There was only one problem—my personally curated training program had failed to consider a few key details. I had never lived in Africa. Never lived in a culture different to my own. And I had never taught science.

The illusion shattered almost immediately, and I fell hard, especially in those early months. It turns out that not sharing a common language and, instead, trying to communicate an intense godly love with your eyes can only get you so far (in my case, it got me a straw hat from a very old man who lived close by, but that was about it).

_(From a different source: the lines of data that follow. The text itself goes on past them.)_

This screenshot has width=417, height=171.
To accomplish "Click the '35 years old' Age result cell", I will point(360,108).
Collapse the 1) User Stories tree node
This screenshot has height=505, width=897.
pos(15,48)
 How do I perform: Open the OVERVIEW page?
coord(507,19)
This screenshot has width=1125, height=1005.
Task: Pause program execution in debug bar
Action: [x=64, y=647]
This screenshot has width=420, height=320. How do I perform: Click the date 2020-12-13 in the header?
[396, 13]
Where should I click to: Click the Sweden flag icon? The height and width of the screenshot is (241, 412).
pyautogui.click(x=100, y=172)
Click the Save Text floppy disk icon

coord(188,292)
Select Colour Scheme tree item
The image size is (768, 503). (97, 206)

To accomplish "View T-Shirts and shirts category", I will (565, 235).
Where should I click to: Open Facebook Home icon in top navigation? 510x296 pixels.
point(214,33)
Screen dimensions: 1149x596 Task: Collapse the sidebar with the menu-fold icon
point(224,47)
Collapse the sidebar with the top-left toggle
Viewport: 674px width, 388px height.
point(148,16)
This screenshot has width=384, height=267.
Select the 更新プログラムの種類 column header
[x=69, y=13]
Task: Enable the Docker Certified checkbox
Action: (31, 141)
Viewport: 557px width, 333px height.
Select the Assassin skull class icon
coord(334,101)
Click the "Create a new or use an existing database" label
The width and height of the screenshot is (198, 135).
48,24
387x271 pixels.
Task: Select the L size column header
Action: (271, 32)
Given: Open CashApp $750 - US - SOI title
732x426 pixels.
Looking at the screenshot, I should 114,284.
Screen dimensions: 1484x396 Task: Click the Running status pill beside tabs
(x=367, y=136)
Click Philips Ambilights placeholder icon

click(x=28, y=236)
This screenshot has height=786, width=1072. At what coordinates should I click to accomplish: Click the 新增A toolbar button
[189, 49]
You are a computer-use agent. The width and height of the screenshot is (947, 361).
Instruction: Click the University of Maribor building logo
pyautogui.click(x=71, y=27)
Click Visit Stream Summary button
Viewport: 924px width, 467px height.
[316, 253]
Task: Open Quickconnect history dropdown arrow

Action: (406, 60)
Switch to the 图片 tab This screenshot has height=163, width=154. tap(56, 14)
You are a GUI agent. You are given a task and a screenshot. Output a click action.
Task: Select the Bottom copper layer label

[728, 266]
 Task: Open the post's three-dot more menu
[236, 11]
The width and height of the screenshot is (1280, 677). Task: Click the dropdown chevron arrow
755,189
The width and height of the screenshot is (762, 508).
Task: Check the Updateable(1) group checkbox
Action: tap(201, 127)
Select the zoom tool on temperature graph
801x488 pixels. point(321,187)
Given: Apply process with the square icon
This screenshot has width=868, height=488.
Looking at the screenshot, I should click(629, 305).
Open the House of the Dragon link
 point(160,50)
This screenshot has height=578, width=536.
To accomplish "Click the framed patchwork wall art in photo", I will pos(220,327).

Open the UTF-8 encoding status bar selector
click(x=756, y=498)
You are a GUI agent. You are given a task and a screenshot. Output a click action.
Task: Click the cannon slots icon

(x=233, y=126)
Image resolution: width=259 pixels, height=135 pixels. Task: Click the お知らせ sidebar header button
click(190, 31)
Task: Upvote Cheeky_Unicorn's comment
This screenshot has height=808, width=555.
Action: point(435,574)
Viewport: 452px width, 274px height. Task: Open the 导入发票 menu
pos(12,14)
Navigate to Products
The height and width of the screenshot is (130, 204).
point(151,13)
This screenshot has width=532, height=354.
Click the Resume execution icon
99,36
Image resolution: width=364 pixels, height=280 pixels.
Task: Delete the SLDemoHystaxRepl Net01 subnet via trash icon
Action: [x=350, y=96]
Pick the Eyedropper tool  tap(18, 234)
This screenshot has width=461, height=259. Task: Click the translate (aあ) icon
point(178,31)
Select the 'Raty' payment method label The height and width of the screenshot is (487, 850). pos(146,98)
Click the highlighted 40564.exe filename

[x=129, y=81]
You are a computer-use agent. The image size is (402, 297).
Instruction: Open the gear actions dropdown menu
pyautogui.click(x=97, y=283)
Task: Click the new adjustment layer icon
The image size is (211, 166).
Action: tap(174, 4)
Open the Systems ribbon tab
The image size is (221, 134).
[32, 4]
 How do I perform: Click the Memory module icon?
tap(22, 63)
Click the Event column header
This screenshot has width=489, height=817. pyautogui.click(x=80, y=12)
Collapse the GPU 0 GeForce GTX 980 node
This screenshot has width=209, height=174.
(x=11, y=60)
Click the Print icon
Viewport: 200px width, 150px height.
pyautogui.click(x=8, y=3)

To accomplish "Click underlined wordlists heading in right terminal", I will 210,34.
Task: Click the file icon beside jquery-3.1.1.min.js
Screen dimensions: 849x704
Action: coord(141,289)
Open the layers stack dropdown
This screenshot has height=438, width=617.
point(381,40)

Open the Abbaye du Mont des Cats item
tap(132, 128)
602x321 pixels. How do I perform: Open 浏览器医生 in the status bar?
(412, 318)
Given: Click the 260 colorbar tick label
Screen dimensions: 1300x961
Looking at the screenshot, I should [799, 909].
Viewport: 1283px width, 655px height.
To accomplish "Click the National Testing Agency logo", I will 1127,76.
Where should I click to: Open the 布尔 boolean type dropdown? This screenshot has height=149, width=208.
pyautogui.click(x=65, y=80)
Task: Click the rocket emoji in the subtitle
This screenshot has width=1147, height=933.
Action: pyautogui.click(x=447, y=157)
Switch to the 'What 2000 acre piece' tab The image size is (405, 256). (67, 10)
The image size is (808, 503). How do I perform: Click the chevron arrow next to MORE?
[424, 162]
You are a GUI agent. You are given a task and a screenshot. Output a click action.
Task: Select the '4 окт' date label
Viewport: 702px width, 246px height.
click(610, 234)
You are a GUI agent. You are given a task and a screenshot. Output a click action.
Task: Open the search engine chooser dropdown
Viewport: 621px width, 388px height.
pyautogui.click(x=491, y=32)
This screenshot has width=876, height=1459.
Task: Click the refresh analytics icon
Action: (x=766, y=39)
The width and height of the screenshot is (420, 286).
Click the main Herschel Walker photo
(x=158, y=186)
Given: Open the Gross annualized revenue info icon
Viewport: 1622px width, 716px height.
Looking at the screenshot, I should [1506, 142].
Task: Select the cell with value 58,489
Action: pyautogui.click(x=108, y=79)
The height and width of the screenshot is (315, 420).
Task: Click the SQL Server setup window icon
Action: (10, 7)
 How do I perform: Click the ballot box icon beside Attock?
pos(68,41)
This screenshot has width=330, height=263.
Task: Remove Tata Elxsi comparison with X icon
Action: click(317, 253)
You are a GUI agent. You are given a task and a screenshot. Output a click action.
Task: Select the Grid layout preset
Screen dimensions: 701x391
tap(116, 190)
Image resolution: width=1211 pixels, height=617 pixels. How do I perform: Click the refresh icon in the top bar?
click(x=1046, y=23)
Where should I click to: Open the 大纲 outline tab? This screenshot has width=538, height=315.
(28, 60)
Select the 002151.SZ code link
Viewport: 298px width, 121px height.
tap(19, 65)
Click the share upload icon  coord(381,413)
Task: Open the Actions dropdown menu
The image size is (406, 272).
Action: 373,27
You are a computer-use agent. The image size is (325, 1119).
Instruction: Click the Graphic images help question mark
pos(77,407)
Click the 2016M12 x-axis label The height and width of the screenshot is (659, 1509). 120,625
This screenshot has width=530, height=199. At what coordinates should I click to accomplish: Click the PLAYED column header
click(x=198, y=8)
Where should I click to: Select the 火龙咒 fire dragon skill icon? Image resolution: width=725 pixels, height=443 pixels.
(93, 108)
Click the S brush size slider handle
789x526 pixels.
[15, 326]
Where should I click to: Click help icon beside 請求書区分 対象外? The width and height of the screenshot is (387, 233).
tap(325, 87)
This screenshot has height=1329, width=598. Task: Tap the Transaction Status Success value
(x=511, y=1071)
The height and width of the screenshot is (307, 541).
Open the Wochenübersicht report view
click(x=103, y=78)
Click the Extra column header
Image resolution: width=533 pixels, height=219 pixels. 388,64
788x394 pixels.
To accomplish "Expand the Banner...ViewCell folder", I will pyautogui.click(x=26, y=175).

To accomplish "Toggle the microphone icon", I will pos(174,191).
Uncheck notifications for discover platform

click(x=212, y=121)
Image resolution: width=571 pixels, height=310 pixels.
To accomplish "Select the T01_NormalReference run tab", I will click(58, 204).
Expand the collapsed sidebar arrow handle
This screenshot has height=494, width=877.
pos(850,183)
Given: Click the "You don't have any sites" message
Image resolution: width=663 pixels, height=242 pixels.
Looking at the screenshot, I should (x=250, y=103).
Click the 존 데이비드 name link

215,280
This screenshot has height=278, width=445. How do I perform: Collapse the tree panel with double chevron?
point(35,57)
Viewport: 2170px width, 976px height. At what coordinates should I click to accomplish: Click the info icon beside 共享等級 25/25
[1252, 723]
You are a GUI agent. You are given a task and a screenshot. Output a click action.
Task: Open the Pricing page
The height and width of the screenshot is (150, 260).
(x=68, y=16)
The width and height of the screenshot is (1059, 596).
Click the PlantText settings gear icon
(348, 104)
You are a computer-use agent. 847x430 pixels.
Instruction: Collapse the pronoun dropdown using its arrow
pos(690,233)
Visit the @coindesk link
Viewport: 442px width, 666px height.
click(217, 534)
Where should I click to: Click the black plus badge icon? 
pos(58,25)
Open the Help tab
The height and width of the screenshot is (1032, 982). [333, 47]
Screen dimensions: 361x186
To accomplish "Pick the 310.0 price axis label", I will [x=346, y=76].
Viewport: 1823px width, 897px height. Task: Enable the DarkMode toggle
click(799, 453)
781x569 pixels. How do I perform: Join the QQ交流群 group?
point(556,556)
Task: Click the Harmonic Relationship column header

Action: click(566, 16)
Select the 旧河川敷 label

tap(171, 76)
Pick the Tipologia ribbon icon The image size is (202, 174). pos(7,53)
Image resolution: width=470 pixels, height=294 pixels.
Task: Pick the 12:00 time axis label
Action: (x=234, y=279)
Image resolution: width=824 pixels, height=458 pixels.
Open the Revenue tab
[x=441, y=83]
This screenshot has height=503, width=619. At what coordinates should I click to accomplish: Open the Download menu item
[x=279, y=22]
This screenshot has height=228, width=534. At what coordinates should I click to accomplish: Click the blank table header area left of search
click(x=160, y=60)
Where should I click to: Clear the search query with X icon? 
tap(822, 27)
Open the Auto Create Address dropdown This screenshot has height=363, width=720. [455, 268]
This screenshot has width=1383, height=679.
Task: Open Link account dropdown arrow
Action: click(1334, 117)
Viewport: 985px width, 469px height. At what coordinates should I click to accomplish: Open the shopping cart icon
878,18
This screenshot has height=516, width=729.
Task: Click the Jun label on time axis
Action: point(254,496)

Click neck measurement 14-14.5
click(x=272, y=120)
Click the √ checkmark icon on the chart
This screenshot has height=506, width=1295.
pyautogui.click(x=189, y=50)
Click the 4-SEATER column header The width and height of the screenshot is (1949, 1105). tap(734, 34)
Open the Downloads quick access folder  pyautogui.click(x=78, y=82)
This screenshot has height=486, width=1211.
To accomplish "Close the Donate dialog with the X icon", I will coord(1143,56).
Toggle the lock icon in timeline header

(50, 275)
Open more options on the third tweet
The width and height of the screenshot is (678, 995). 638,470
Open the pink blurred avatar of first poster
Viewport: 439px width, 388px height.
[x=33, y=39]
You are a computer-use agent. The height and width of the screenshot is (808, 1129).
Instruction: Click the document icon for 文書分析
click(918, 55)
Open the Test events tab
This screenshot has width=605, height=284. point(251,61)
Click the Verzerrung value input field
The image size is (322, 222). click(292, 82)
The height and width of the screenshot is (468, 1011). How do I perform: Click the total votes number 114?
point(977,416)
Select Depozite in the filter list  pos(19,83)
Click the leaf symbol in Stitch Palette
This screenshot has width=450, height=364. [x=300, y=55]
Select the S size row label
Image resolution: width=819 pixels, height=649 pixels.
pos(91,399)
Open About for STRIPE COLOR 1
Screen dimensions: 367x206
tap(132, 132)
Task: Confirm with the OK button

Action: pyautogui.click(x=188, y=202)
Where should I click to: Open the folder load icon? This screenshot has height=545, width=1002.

In addition, I was at best a very average science teacher. Instead of celebrating miraculous moves of God, I regularly found myself in tears. In those eighteen months, I wrestled with some big questions around identity and calling. I wondered if I had managed to fast for forty days instead of two, perhaps that would have been the catalyst for revival in the village.

I had left behind a good degree, meaningful work, a church family, and amazing friends to be in this unmarked settlement, and it didn’t look quite so romantic anymore.

It’s now fifteen years later and I have fallen many more times, but it was that first experience that forced on me a new posture. My younger self assumed the best kind of obedience to Christ would look impressive, and the cost of following him would be dramatic. Over time, perhaps in part through the deep privilege and challenge of motherhood, he has drawn me closer to him—into an abiding that is more ordinarily marked by simplicity, vulnerability, and hiddenness. From here the cost of following Jesus has become something more subtle—a kind of cost that doesn’t sound exciting and isn’t something you’d write about in a prayer update, but demands every part of me.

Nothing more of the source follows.